[Stored data]
Start of Block

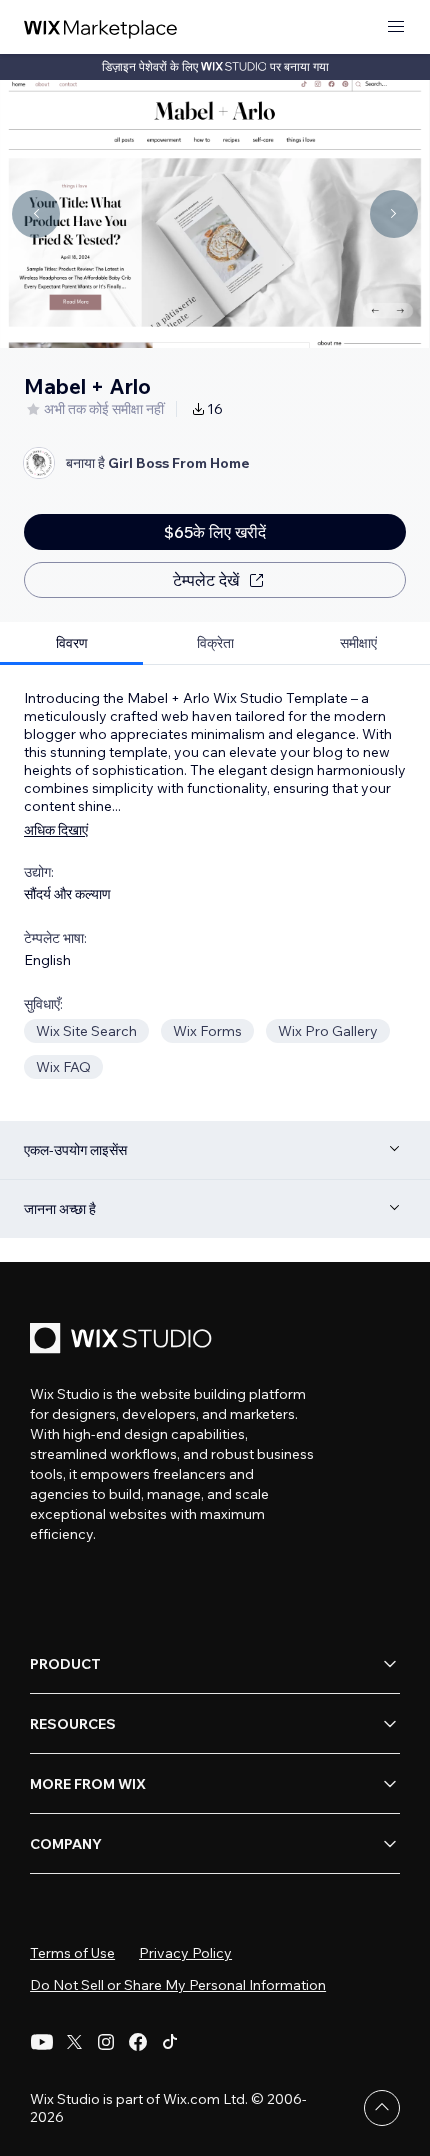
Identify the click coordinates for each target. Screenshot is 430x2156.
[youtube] (42, 2042)
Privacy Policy (185, 1953)
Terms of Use (72, 1953)
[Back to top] (382, 2108)
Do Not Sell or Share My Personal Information (178, 1985)
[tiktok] (170, 2042)
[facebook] (138, 2042)
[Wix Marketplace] (101, 27)
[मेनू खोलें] (396, 27)
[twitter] (74, 2042)
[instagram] (106, 2042)
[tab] (71, 643)
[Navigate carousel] (36, 214)
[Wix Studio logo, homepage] (124, 1340)
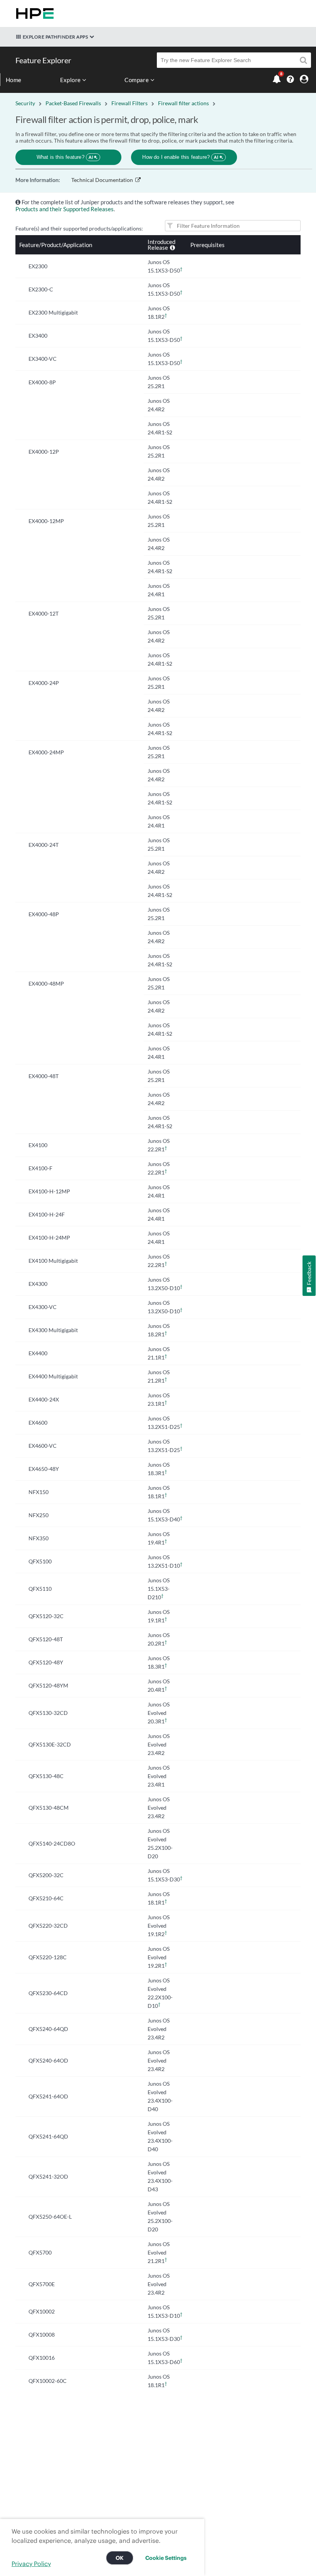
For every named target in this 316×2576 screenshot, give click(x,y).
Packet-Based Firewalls (73, 103)
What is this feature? (65, 157)
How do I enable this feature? (180, 157)
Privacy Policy (31, 2564)
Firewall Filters (129, 103)
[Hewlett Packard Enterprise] (33, 13)
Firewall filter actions (183, 103)
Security (25, 103)
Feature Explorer (43, 60)
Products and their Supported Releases (64, 208)
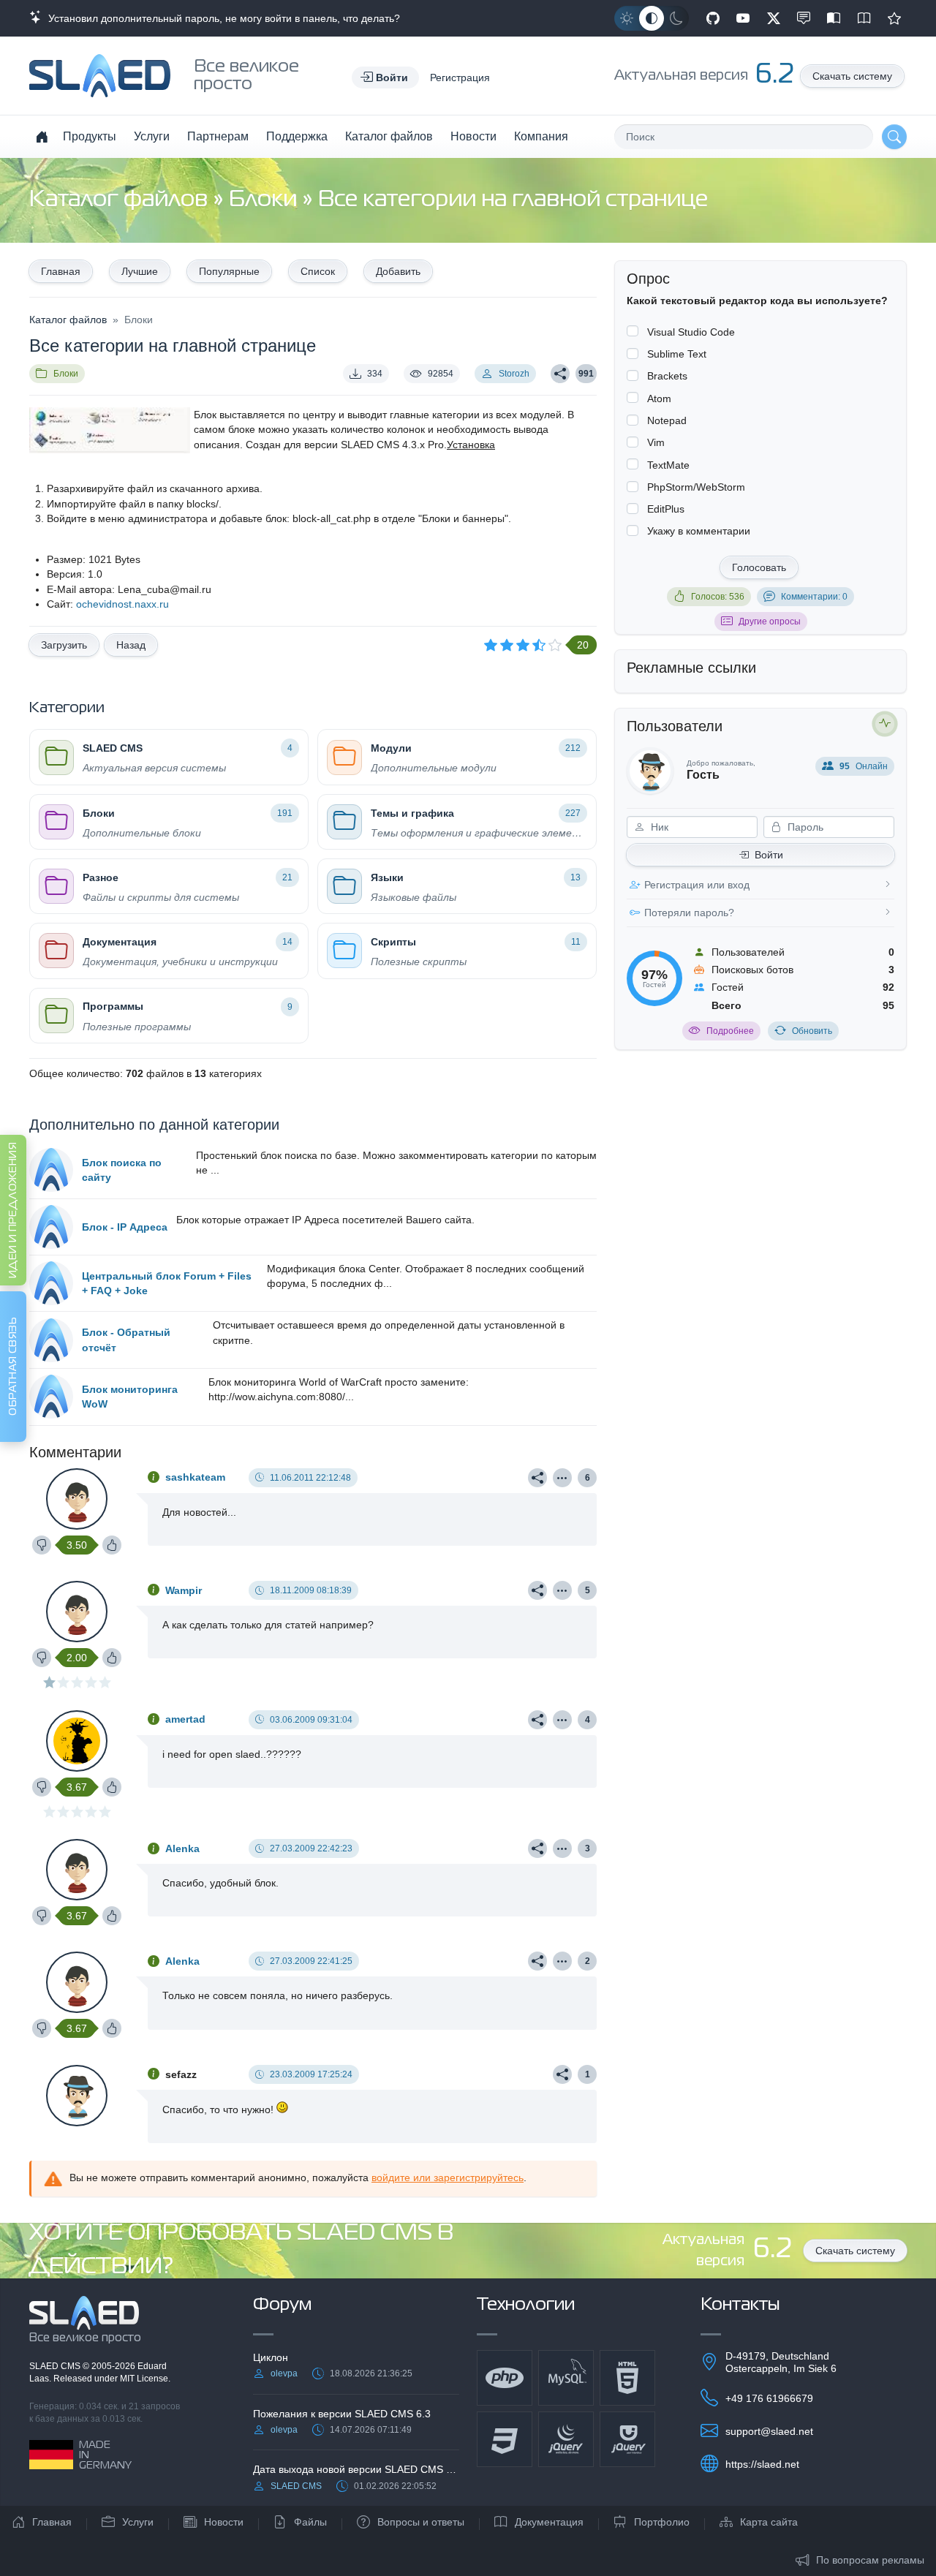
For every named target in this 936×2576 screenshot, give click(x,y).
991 (586, 374)
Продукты (89, 136)
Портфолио (662, 2522)
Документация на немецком (833, 18)
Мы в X (773, 18)
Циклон (270, 2357)
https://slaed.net (762, 2464)
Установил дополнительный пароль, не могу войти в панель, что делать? (221, 18)
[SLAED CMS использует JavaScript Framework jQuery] (566, 2439)
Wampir (183, 1590)
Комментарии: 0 (814, 597)
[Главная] (41, 136)
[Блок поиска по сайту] (51, 1170)
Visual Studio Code (691, 332)
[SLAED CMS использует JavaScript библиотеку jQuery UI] (627, 2439)
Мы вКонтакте (803, 18)
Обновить (812, 1031)
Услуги (152, 136)
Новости (473, 136)
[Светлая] (626, 18)
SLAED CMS (56, 2366)
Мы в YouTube (743, 18)
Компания (541, 136)
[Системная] (651, 18)
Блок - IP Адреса (124, 1227)
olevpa (284, 2373)
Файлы (310, 2522)
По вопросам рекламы (870, 2560)
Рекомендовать (894, 18)
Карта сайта (769, 2522)
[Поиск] (894, 136)
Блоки (265, 200)
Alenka (182, 1848)
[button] (385, 77)
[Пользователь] (562, 1477)
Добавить (398, 271)
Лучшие (139, 271)
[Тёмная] (676, 18)
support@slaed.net (769, 2431)
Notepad (667, 420)
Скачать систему (852, 76)
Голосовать (759, 567)
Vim (656, 442)
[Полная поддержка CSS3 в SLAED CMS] (504, 2439)
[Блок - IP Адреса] (51, 1227)
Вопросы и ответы (420, 2522)
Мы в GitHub (713, 18)
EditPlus (665, 509)
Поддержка (297, 136)
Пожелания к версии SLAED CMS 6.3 (342, 2414)
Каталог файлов (389, 136)
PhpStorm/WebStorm (696, 487)
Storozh (514, 374)
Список (318, 271)
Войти (769, 855)
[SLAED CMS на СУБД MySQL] (566, 2378)
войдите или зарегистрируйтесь (447, 2177)
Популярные (229, 271)
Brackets (667, 376)
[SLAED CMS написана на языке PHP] (504, 2378)
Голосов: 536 (717, 597)
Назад (131, 645)
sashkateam (195, 1477)
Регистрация (460, 77)
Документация (549, 2522)
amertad (185, 1719)
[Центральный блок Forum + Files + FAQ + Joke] (51, 1283)
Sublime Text (676, 354)
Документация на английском (864, 18)
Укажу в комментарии (698, 531)
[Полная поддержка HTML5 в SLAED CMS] (627, 2378)
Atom (659, 398)
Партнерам (218, 136)
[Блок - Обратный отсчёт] (51, 1340)
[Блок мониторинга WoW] (51, 1397)
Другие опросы (770, 621)
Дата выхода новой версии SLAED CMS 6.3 (356, 2469)
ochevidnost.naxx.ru (122, 604)
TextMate (668, 465)
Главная (60, 271)
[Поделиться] (560, 373)
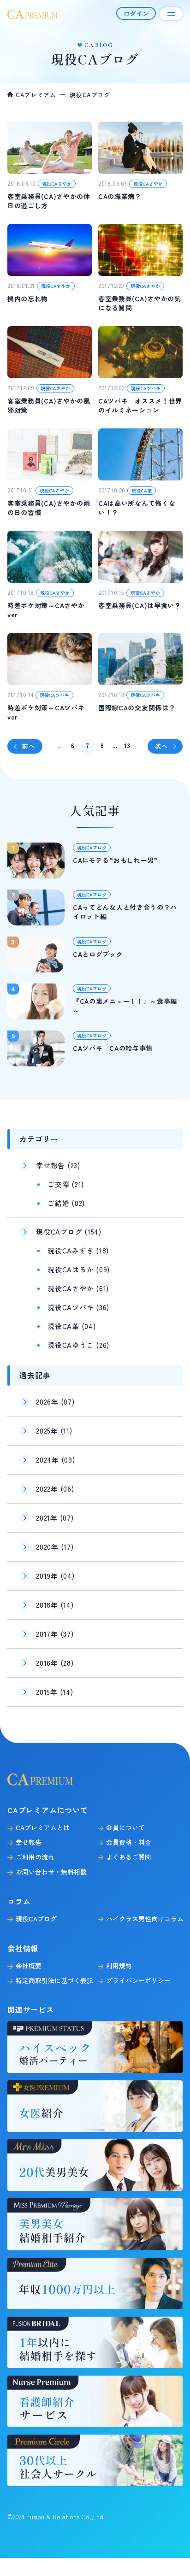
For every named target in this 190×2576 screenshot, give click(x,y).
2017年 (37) (55, 1634)
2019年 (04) (55, 1576)
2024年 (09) (55, 1459)
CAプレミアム (36, 94)
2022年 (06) (55, 1488)
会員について (125, 1827)
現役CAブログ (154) (68, 1231)
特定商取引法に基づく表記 (54, 1980)
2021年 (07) (55, 1517)
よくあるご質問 (128, 1857)
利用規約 (119, 1965)
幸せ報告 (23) (58, 1165)
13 (127, 745)
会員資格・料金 (128, 1842)
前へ (28, 746)
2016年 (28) (55, 1663)
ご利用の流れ (35, 1857)
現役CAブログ (36, 1918)
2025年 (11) (54, 1430)
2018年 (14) (55, 1605)
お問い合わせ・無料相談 (51, 1871)
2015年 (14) (54, 1692)
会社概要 (29, 1965)
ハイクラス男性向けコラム (145, 1918)
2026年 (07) (55, 1401)
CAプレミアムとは (43, 1827)
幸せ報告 (29, 1842)
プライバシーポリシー (138, 1980)
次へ (161, 746)
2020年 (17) (55, 1546)
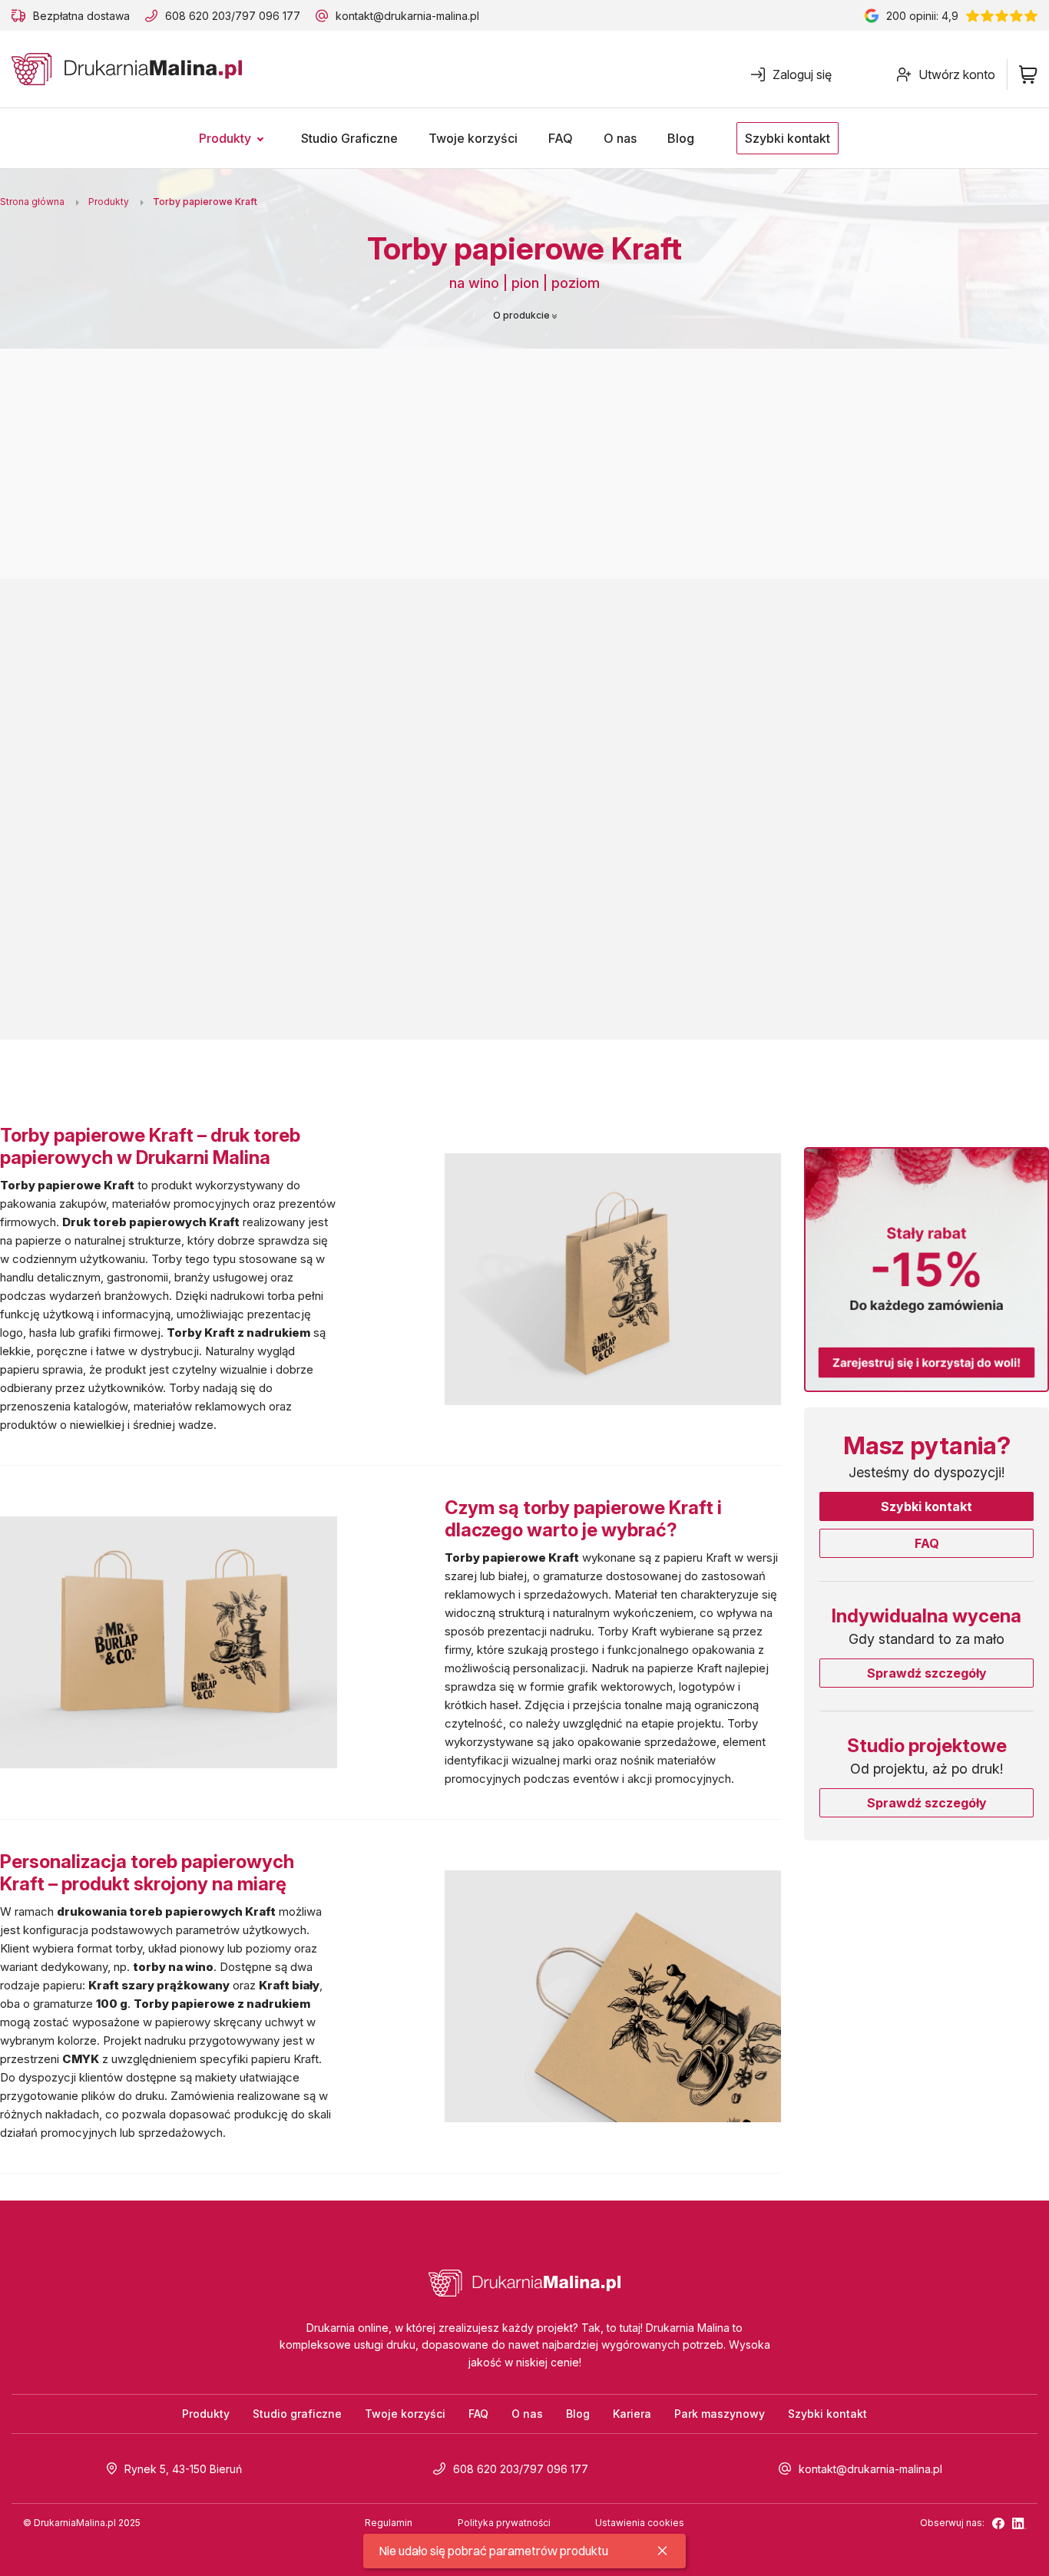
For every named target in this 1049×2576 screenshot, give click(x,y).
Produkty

End of Block

> TASK DESCRIPTION: Look above for the line with "Firewall Filters (129, 103)" and copy exactly from it through the line with "Каталог файлов (389, 136)", both included. Omit the pictures.

> PROBLEM SOLUTION:
Firewall Filters (129, 103)
[Hewlett Packard Enterprise] (33, 13)
Firewall filter actions (183, 103)
Security (25, 103)
Feature Explorer (43, 60)
Products and their Supported Releases (64, 208)
For every named target in this 936×2576 screenshot, give click(x,y).
991 (586, 374)
Продукты (89, 136)
Портфолио (662, 2522)
Документация на немецком (833, 18)
Мы в X (773, 18)
Циклон (270, 2357)
https://slaed.net (762, 2464)
Установил дополнительный пароль, не могу войти в панель, что делать? (221, 18)
[SLAED CMS использует JavaScript Framework jQuery] (566, 2439)
Wampir (183, 1590)
Комментарии: 0 (814, 597)
[Главная] (41, 136)
[Блок поиска по сайту] (51, 1170)
Visual Studio Code (691, 332)
[SLAED CMS использует JavaScript библиотеку jQuery UI] (627, 2439)
Мы вКонтакте (803, 18)
Обновить (812, 1031)
Услуги (152, 136)
Новости (473, 136)
[Светлая] (626, 18)
SLAED CMS (56, 2366)
Мы в YouTube (743, 18)
Компания (541, 136)
[Системная] (651, 18)
Блок - IP Адреса (124, 1227)
olevpa (284, 2373)
Файлы (310, 2522)
По вопросам рекламы (870, 2560)
Рекомендовать (894, 18)
Карта сайта (769, 2522)
[Поиск] (894, 136)
Блоки (265, 200)
Alenka (182, 1848)
[button] (385, 77)
[Пользователь] (562, 1477)
Добавить (398, 271)
Лучшие (139, 271)
[Тёмная] (676, 18)
support@slaed.net (769, 2431)
Notepad (667, 420)
Скачать систему (852, 76)
Голосовать (759, 567)
Vim (656, 442)
[Полная поддержка CSS3 в SLAED CMS] (504, 2439)
[Блок - IP Адреса] (51, 1227)
Вопросы и ответы (420, 2522)
Мы в GitHub (713, 18)
EditPlus (665, 509)
Поддержка (297, 136)
Пожелания к версии SLAED CMS 6.3 (342, 2414)
Каталог файлов (389, 136)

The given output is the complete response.